Observational Drawings


Each morning we prepare a table with an object for the children to observe, sketch and consider. We include magnifying glasses to encourage the children to slow their work and notice the details and intricacies of the objects they are observing. 

This work generates conversation as the children wonder about the parts, history, origins and purpose of the object. The object is sometimes brought to class by a child, it might be an object a chosen object related to our work or it might be a found item from our garden or forest. 

Mary and I have discovered through the years that one of the most important parts of the process of observational drawings is to gather as a class and notice the collective work of the class. This non-judgemental feedback seems to promote the possibilities for representing including different perspectives of an object and the interpretation of lines, shading and expression of dimension.


Dan Daglish,  a lead teacher mentoring our faculty in the development of our science curriculum,  offered thoughts regarding the impact observational drawing has  on the habits of scientific thinking. 

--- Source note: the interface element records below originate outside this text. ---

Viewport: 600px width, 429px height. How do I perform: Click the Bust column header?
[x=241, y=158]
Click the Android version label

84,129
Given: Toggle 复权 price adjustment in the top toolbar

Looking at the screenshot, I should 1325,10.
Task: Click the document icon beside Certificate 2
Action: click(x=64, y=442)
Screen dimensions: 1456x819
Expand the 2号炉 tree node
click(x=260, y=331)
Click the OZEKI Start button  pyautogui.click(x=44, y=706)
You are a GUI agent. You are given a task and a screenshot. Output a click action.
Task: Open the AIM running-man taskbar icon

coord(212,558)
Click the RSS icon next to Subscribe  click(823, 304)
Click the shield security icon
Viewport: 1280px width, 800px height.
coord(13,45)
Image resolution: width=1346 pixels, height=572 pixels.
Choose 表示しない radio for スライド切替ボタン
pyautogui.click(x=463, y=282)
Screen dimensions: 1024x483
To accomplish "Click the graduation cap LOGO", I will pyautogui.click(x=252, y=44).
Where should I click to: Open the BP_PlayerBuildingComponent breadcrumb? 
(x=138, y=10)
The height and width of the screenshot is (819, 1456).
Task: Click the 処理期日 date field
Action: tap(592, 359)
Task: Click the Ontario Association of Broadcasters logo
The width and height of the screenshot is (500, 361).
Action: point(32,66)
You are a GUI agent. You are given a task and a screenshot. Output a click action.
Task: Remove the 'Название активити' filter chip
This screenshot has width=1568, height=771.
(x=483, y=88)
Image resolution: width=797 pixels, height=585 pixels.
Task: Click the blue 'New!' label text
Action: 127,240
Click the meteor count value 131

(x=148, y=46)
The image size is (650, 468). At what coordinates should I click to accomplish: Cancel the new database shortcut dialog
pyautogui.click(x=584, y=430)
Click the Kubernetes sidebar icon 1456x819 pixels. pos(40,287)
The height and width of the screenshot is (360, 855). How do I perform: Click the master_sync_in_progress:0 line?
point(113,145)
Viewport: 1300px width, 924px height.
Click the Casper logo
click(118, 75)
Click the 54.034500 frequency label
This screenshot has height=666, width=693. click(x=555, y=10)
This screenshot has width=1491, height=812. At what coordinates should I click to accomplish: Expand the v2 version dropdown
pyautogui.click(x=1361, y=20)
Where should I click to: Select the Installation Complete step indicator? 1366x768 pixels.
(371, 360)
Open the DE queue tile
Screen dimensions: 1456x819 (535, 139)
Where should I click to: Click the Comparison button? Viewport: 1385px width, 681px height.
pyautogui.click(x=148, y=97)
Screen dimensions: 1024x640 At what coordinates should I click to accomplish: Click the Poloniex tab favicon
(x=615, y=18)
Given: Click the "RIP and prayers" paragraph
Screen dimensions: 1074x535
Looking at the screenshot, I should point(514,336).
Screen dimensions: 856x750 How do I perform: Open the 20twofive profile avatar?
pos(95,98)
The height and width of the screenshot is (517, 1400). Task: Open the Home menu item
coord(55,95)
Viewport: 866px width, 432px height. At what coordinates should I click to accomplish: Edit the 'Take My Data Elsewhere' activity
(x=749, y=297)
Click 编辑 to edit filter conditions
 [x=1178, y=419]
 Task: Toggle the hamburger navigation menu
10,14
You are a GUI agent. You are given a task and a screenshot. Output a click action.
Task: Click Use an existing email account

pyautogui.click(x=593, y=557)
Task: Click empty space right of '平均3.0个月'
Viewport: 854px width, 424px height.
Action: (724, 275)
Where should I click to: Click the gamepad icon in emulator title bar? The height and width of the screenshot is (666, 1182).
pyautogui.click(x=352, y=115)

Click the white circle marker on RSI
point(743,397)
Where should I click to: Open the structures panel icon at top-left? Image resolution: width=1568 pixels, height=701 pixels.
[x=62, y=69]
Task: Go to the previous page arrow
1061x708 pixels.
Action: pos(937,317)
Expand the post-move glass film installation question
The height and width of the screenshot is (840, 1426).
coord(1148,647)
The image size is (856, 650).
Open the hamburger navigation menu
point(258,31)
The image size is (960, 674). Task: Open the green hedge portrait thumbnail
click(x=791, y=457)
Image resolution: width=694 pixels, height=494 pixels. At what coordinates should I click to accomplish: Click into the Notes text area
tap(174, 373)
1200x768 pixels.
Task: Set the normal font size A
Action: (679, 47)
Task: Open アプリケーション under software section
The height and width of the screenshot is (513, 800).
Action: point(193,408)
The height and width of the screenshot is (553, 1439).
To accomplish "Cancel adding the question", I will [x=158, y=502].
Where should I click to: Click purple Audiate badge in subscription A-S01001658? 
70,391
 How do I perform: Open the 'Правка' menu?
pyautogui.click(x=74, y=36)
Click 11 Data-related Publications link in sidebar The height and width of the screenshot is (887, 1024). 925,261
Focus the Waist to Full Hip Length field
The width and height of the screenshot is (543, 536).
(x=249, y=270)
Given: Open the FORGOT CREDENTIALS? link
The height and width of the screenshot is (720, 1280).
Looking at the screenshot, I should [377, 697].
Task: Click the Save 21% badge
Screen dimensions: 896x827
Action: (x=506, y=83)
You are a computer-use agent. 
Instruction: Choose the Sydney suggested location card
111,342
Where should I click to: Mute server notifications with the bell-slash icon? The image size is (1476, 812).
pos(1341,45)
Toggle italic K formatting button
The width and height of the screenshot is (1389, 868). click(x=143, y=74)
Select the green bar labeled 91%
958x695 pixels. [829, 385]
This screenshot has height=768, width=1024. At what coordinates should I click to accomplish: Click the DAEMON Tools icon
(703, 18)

"I guess one famous example of “general observation by drawing” was Darwin’s team when they were cruising around the Southern Hemisphere and documenting by drawing everything they saw. I believe these drawings and other observations are what started Darwin asking questions that led him to think about natural selection."  

"The important thing to me is that drawing requires you to really look at the details of the subject and represent them. "

Dan wrote about the advent of the camera and the impact  photography had on observational drawing. 
"The advantage of observational drawing in this case is that it forces the scientist to carefully observe the results of testing."

"For our young scientists, I think that the preferred method at least initially, though far more time consuming and perhaps less accurate, is to have a lot of practice drawing their observations. The purpose of this would be to “train” them to really look at the subject they are observing, rather than “take a snap-shot”. Then, once good observation habits have become ingrained in a student’s thinking, using a camera to record observation hopefully becomes a much more thoughtful and intentional process because the scientist is taking pictures to show what they actually observe rather than observing the picture they took."




1 comment:

  1. As a photography major in college I spent a lot of time studying the idea that a photograph appears to be true or real, but that it has as many opportunities for the artist to take a personal point of view as any other medium. It seems to me that the scientist can record what she actually observed with a drawing just as well as with photography. The same goes for recording observations with words in a paragraph. In the case of recording observations, it is just important that the drawing or other record has enough detail to remind her what she saw.